One of three imputation methods are used to compensate for item nonresponse in the CPS. Before the edits are applied, the daily data files are merged and the combined file is sorted by state and PSU within state. This sort ensures that allocated values are from geographically related records; that is, missing values for records in Maryland will not receive values from records in California. This is an important distinction since many labor force and industry and occupation characteristics are geographically clustered.
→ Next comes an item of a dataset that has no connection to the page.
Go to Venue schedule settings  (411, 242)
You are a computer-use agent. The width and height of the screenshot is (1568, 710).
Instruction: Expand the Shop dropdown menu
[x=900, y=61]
The edits effectively blank all entries in inappropriate questions (e.g., followed incorrect path of questions) and ensure that all appropriate questions have valid entries. For the most part, illogical entries or out-of-range entries have been eliminated with the use of electronic instruments; however, the edits still address these possibilities, which may arise from data transmission problems and occasional instrument malfunctions. The main purpose of the edits, however, is to assign values to questions where the response was "Don’t know" or "Refused." This is accomplished by using 1 of the 3 imputation techniques described below.

The edits are run in a deliberate and logical sequence. Demographic variables are edited first because several of those variables are used to allocate missing values in the other modules. The labor force module is edited next since labor force status and related items are used to impute missing values for industry and occupation codes and so forth.
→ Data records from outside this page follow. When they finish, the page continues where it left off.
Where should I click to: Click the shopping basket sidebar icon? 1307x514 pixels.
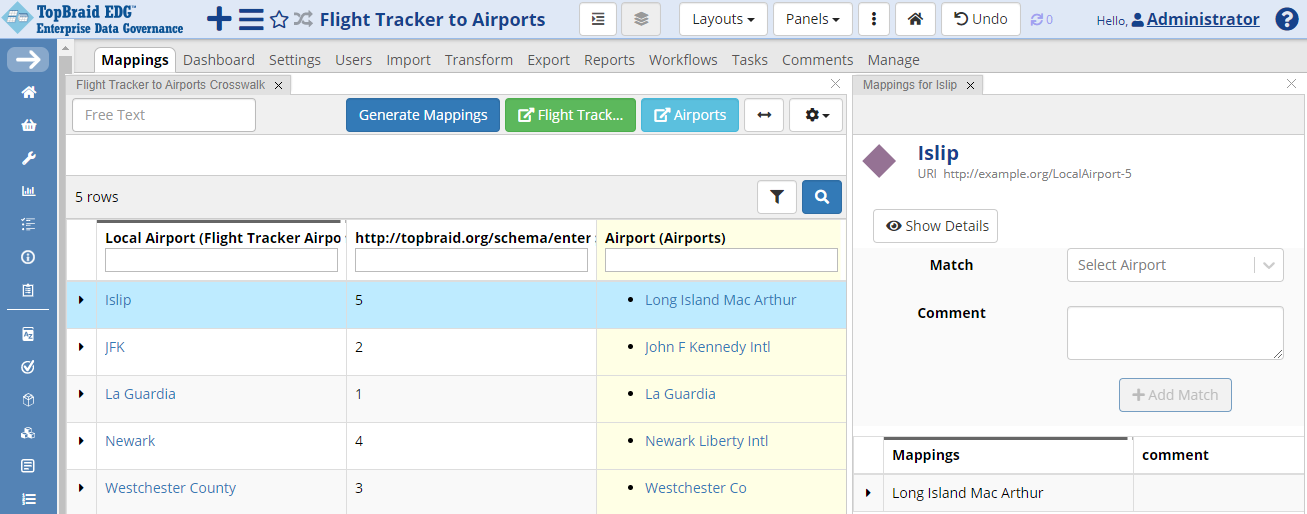click(29, 125)
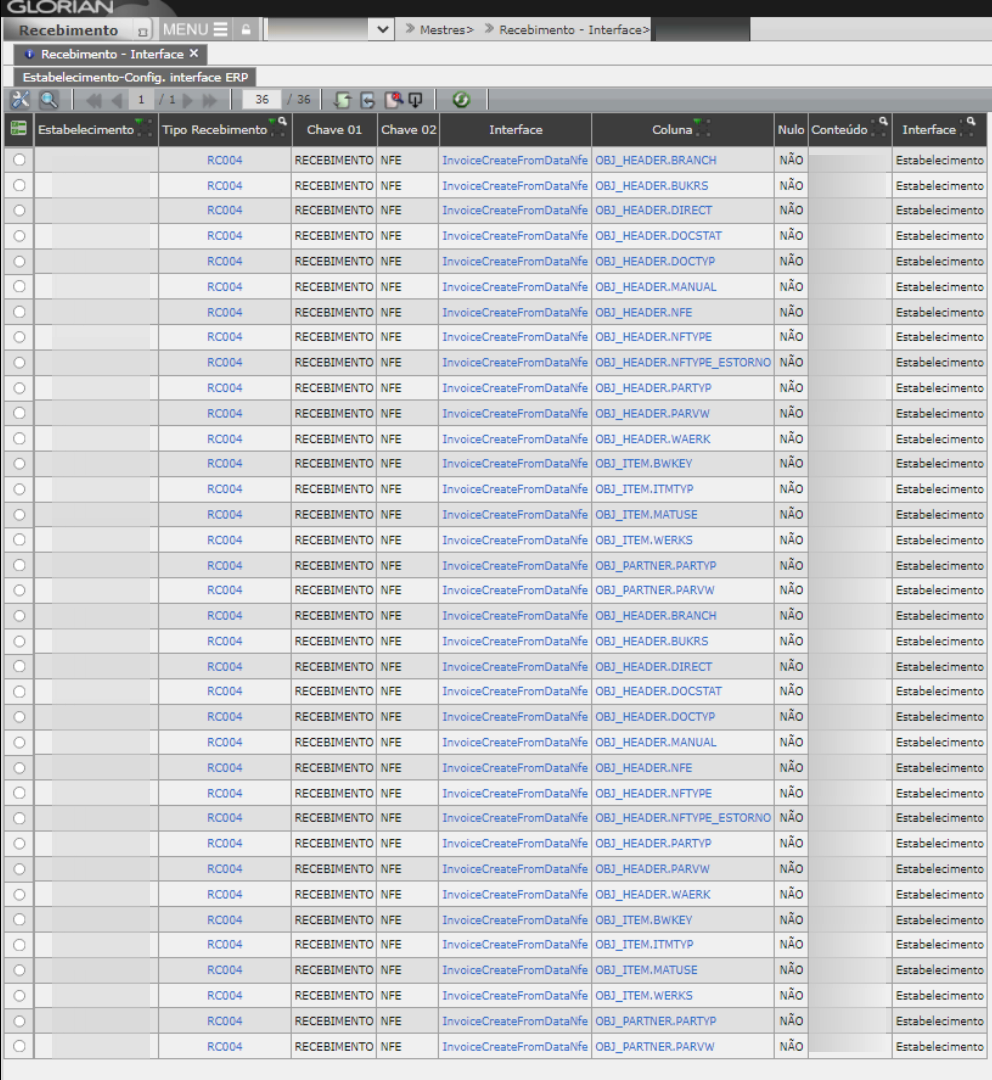992x1080 pixels.
Task: Select radio button for OBJ_HEADER.BRANCH first row
Action: click(19, 160)
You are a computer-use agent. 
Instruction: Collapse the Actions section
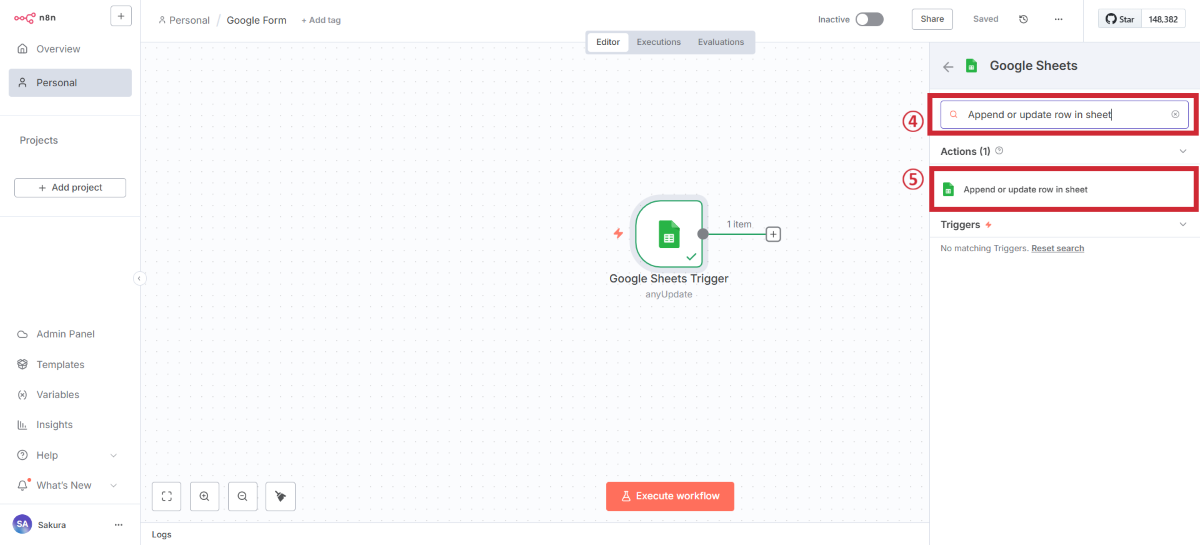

The three imputation methods used by the CPS edits are described below:

Relational imputation infers the missing value from other characteristics on the person’s record or within the household. For instance, if race is missing, it is assigned based on the race of another household member, or failing that, taken from the previous record on the file. Similarly, if relationship data is missing, it is assigned by looking at the age and sex of the person in conjunction with the known relationship of other household members. Missing occupation codes are sometimes assigned by analyzing the industry codes and vice versa. This technique is used as appropriate across all edits. If missing values cannot be assigned using this technique, they are assigned using one of the two following methods.
Longitudinal edits are used in most of the labor force edits, as appropriate. If a question is blank and the individual is in the second or later month’s interview, the edit procedure looks at last month’s data to determine whether there was an entry for that item. If so, last month’s entry is assigned; otherwise, the item is assigned a value using the appropriate hot deck, as described next.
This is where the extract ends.